On Friday, November 1, the benchmark stock index, the Sensex, scaled a new high in early- morning trade, bettering its previous record set in January 2008. At one level — admittedly a superficial one — the record-breaking performance of the index is to be seen as a spectacular recovery for the country’s equity market after the economic crisis impacted adversely on corporate balance sheets, leading to a steep fall in their earnings. By the middle of the year the rupee had started declining rapidly, investor confidence was ebbing, and leading brokerages were threatening to downgrade India’s stock markets. Since then confidence might have returned to the markets, but it is by no means clear whether the rally in stocks has any deeper significance than what is apparent. After all, the largely liquidity fuelled rally cannot last indefinitely, dependent as it is on large and sustained buying by foreign institutional investors and portfolio managers. The decision by the U.S. Federal Reserve to continue with its ultra-soft monetary policy has certainly helped for now. A mere hint of winding down the stimulus in May caused a massive flight of dollars back to the U.S. from emerging markets including India. The rally has puffed up the valuations of some shares, but a larger number have lagged behind. Skewed stock indices do not give a correct picture of the stock markets, leave alone the broader economy.

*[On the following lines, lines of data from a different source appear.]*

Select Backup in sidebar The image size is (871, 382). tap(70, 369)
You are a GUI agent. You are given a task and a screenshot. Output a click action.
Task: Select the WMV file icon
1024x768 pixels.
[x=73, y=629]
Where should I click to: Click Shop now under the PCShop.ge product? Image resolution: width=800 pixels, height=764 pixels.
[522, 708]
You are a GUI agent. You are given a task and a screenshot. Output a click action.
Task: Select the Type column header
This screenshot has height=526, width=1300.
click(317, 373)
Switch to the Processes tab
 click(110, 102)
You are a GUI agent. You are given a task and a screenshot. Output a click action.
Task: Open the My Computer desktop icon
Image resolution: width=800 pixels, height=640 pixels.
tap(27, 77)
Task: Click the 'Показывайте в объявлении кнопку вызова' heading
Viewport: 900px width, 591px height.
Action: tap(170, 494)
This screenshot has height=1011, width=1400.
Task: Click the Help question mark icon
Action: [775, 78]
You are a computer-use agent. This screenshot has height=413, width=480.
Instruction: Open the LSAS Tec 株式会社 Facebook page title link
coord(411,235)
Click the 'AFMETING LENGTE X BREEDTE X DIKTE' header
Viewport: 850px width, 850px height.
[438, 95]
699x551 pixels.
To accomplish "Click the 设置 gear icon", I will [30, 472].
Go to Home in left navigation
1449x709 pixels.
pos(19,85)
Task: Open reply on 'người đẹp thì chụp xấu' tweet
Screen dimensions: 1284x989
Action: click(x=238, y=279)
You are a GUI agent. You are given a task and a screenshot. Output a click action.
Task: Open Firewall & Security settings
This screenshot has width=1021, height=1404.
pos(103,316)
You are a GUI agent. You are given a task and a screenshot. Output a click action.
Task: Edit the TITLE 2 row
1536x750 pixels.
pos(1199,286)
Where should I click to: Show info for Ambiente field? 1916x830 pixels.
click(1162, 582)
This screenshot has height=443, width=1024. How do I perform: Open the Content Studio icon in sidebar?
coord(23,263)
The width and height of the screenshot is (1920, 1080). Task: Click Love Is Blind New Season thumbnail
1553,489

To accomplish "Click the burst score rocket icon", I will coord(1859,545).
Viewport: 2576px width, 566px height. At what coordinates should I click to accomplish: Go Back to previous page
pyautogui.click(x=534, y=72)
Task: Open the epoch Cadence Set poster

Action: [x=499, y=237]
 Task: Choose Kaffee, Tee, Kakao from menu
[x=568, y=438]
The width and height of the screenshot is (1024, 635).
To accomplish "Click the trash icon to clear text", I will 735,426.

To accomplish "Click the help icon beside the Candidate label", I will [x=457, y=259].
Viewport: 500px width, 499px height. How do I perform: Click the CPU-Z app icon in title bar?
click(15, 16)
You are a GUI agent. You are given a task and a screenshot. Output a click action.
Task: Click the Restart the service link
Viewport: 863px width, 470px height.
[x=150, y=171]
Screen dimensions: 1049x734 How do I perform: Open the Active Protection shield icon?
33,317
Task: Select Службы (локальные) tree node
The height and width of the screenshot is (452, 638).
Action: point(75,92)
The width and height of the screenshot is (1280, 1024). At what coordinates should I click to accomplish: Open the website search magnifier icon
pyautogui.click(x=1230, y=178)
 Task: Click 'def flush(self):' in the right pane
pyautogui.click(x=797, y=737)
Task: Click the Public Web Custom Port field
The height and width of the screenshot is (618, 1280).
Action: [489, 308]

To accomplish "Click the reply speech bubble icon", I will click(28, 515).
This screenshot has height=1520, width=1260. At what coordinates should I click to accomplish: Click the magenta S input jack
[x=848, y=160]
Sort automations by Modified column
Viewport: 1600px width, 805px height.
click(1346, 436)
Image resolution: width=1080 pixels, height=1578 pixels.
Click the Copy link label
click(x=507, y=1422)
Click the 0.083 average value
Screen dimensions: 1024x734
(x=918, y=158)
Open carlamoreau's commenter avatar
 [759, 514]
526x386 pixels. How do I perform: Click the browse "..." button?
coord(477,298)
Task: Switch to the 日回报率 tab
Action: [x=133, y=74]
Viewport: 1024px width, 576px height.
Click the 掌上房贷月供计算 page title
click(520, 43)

There are other aberrations. Shares of medium-sized companies have not participated in the rally so far. Retail investors who are the backbone of stock markets continue to stay away. Other spin-off benefits from a rising market have not materialised. The government is unable to push through with its disinvestment programme. There is no logical reason why certain sectoral stocks should rise so spectacularly. Bank stocks, especially of public sector banks, have risen, brushing aside the serious problems they face, such as a high level of non-performing assets (NPAs). Finally, the disconnect between the financial sector and the real economy has been spectacularly demonstrated and growth remains subdued. The government optimistically hopes for a growth rate of around 5.5 per cent this year, which will be a dramatic improvement over the 4.4 per cent in the first quarter. There has been some good news recently. As the Finance Minister has emphasised, the current account deficit has become eminently manageable, agriculture is in for a revival as monsoons may be favourable, and there is some hope that the industrial sector will turn around. Welcome as these signs are, they do not indicate an imminent revival to old levels, and certainly do not justify the massive stock market valuations.